井上雅彦『夜会 吸血鬼作品集』

井上雅彦『夜会 吸血鬼作品集』(河出書房新社 2017/7月刊)読。
http://www.kawade.co.jp/np/isbn/9784309025919/

作者デビュー以降の全作品中から吸血鬼主題or関連の18篇を精選した里程標的傑作集。「あとがき」によれば「すべてはここに入りきら」ず「五十枚以上の長さのもの」や「ラストの「意外な結末」で吸血鬼が登場するようなもの」は割愛したとのことで選定上のこだわりが窺え それだけにひと筋縄では行かない作が多勢を占める趣きで 巻末の簡にして要を得た「自作解題」が大いに読解&鑑賞の助けに。
小説宝石』誌編集部編による書き下ろし集成『SF宝石』(2015)にオムニバス作品「伯爵の知らない血族」として発表した5篇──妖異酒場譚「ブルー・レディ」医学&民俗学談義「ノスフェラトゥ」繃帯嗜愛録「蜜蝋リサイタル」天文伝説「太陽の血」時空往還記「時を超えるもの」──が分散編入されて本書の中核を成す。原題「伯爵の知らない…」が示す通り 人口に膾炙した所謂吸血鬼とは異なる視点が各篇とも特徴。中でも「ブルー・レディ」は星新一の名作「ボッコちゃん」へのオマージュとされ 同作とその作者への愛着が如実。
他では吸血鬼ペダントリをこれでもかとばかりに詰め込んださながら濃密入門書の感ある巻頭作「闖入者」故田中文雄モデル人物登場の映画幻想篇「海の蝙蝠」マントを巡る怪人都市伝説夜話「宵の外套」虚実人物&怪物入り乱れる夢の旅行記「祝杯を前にして」を始め例外なき鏤骨の名文による絢爛作群。個人的には偶々最近東宝の金字塔的吸血鬼映画3部作『血を吸う』シリーズ(製作田中文雄)のリバイバル上映を観て間もないこともあり「海の蝙蝠」に溢れる潮の香りがとくに印象濃く。

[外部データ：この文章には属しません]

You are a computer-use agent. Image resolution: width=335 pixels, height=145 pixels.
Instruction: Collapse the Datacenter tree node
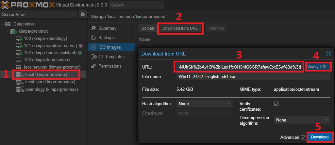point(4,24)
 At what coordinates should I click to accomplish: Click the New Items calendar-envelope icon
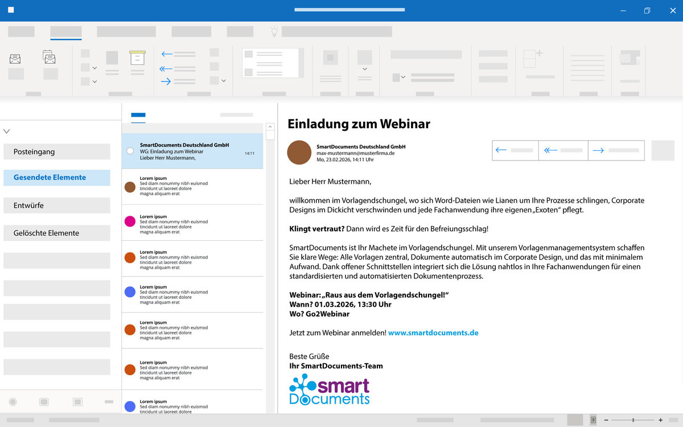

解題によれば作者井上氏は「闖入者」執筆の頃何と母校明治大学で「吸血鬼文化論」を講義していた由で まさに本邦の〈伯爵〉と言えばこの人とアカデミズムも認めるところと。その意味でもこのテーマでの作品集としては初となるのが意外とすら。がその一方で「戦後七十年の夏」の「空気が変わり始めた」(ともに作者の言)時期に書いたと言う「時を超えるもの」が巻末作とされたことには 今だからこそ本書が問いかける何かが示唆されているようにも。

夜会 (吸血鬼作品集)

夜会 (吸血鬼作品集)




関連作として旧作長篇『ディオダティ館の夜』(1996幻冬舎文庫)と『夜の欧羅巴(ヨーロッパ)』(2011講談社ミステリーランド)も遅蒔き乍らこの機に初読。

『ディオダティ…』はジョン・ポリドリ「吸血鬼」とメアリ・シェリー『フランケンシュタイン』誕生の源となった伝説の館での一夜を日本舞台に置き換えた趣向満載のサスペンスロマンで ヒロインの記憶&アイデンティティーに絡む2転3転どんでん返しが秀逸至極。『夜の…』は子供向けを仮想したこれまた驚くばかりの波瀾万丈にして華麗無比な幻想冒険絵巻で 両書とも短篇&ショートショート作家を徹底自認する作者の別面を大いに魅せつけられ。また千街晶之氏による『ディオダティ…』の解説には「井上雅彦の小説は(中略)「泰西」の香りを濃厚に漂わせている」との至言があるが この〈泰西〉の語は〈欧羅巴〉(※漢字なのが肝心)とも互換可と思われ 今般の『夜会』の中にもそちらが複数回出てくるのが我が意を得。